Le lendemain, comme d'habitude, après le déjeuner, la dame vient s'asseoir au bas du perron, à l'ombre. Mistigris derrière elle arrive, en s'étirant comme un paresseux ; il se place sur la dernière marche. Aussitôt, ah mon dieu! une plainte déchirante sort du marronnier. C'est la mésange, la mère des petits oiseaux mangés, qui est perchée près du nid vide et qui reconnaît Mistigris. Elle lui envoie un cri, quelque chose comme un cuî, cuî, prolongé, mais non, un cri impossible à répéter et qui doit signifier : « Rends-moi mes petits, rends-moi mes petits ».
Et voilà cette plainte qui continue lente, pénétrante, toujours pareille. Alors, ce même gémissement, sans arrêter, toujours, toujours, cela fait une tristesse qui reste dans l'air comme du gris de brouillard et qui s'élargit ; toujours, toujours.
Les autres oiseaux du jardin se taisent ; on dirait que les feuilles cessent de bouger, que les fleurs se baissent, que les papillons se cachent.
Ce n'est pas seulement une plainte d'oiseau que l'on entend, c'est bien plus grand : c'est une plainte de maman!

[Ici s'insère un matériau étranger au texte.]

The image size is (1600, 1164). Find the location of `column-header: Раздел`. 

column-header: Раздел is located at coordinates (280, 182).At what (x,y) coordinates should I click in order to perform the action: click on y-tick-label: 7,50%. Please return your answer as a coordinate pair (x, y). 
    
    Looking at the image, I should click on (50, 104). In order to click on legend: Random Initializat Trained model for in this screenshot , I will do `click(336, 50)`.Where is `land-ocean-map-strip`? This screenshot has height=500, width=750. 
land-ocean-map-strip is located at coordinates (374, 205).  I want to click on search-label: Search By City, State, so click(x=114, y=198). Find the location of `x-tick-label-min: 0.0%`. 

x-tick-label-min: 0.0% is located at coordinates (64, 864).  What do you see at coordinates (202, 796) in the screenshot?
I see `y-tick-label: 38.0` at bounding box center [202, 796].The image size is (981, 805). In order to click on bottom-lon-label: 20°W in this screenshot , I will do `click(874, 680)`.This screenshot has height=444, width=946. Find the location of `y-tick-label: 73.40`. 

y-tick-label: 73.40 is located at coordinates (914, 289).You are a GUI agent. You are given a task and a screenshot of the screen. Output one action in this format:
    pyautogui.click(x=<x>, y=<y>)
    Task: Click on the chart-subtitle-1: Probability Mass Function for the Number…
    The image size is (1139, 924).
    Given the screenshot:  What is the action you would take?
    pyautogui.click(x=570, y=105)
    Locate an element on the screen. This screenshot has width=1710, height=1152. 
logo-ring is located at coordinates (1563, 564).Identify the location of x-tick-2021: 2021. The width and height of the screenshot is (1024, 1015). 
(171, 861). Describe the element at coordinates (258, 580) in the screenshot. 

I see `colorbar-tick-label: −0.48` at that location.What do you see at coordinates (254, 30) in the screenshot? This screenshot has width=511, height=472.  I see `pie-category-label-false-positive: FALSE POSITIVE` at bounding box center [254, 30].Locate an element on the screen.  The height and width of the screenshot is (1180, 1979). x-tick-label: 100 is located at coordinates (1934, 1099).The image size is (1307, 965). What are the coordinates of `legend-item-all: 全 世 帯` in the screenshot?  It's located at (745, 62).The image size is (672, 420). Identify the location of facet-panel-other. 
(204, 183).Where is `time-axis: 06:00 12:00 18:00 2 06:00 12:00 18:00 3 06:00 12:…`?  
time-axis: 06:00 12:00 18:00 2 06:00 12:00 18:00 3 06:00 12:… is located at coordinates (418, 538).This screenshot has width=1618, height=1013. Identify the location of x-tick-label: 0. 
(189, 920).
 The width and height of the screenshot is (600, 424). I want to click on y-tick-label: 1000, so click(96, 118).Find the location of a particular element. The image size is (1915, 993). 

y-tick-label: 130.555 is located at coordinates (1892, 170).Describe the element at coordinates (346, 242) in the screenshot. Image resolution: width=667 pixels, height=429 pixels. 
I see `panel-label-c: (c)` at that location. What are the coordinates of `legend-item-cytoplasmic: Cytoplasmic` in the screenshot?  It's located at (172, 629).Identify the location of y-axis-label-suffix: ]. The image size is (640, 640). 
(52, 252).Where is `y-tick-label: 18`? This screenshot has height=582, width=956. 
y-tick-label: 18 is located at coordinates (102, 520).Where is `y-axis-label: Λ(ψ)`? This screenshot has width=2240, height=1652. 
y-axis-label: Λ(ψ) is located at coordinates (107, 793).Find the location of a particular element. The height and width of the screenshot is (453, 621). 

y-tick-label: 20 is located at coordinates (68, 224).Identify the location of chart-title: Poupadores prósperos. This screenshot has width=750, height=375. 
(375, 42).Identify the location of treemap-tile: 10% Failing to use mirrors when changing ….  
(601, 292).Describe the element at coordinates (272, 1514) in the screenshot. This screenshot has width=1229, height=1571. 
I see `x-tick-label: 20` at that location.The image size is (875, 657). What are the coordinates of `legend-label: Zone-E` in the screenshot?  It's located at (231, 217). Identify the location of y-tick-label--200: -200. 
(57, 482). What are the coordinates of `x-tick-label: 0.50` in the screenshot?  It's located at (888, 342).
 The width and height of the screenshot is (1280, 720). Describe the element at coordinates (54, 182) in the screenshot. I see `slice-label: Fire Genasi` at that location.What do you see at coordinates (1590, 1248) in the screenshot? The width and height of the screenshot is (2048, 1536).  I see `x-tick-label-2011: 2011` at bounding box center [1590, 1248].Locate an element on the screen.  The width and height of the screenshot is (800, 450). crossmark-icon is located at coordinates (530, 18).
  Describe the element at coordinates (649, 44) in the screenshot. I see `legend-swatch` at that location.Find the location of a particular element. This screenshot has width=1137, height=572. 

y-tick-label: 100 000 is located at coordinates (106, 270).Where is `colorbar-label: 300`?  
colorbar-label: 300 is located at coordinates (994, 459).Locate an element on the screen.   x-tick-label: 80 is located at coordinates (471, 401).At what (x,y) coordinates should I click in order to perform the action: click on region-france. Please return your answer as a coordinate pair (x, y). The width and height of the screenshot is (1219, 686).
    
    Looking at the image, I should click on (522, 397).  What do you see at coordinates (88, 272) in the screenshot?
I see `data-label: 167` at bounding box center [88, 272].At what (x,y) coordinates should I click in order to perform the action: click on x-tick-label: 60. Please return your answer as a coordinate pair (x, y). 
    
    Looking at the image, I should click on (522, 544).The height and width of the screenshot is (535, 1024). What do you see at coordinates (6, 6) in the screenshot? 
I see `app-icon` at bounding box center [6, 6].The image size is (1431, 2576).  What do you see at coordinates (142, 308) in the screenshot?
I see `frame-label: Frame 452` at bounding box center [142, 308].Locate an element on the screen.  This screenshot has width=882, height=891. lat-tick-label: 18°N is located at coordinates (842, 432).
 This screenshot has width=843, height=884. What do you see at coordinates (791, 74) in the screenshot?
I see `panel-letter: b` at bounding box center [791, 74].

On dirait qu'il y a aussi l'arbre, le soleil, le ciel qui pleurent avec la mésange. Figurez-vous toutes les choses qui pleurent autour de vous. Sachez alors que toutes les mamans du monde, les mamans des enfants et les mamans des animaux pleurent de la même manière quand on leur a pris leur petit, puisque l'on a fait du mal à la vie que nous respirons, puisque c'est tout qui souffre du même coup, c'est la maison et c'est la rue!
Les chats ne comprennent pas le langage des oiseaux ; mais Mistigris a compris tout de suite la mésange, comme si c'était sa mère, à lui, qui pleurait! « Cuî, cuî, rends-moi mes petits, rends-moi mes petits ».
Il a regardé vite, là-haut, dans le marronnier, puis le voilà qui a fait semblant de ne pas entendre, il tourne le front du côté des poiriers et des pruniers, il s'occupe des mouches qui volent là-bas, il cligne ses yeux, comme si leur poussière d'or le gênait, et il a l'air de compter les fleurs penchées, plus loin encore, tout là-bas.
Mais la mésange est toujours là, sur la branche qui lève son petit bec, et le baisse et le relève, droit vers lui, sans arrêt, toujours, toujours, pleurant la même plainte : « Rends-moi mes petits! rends-moi mes petits! »
Malgré lui, peu à peu, Mistigris ramène ses moustaches devant l'arbre, il les incline et flaire attentivement la pierre du perron à ses pieds.
Mais la mésange continue de crier.
Et peu à peu, la tête de Mistigris se relève, il faut qu'il regarde! il faut qu'il entende! il faut qu'il reste là, les yeux fixés sur la mésange qui le harcèle.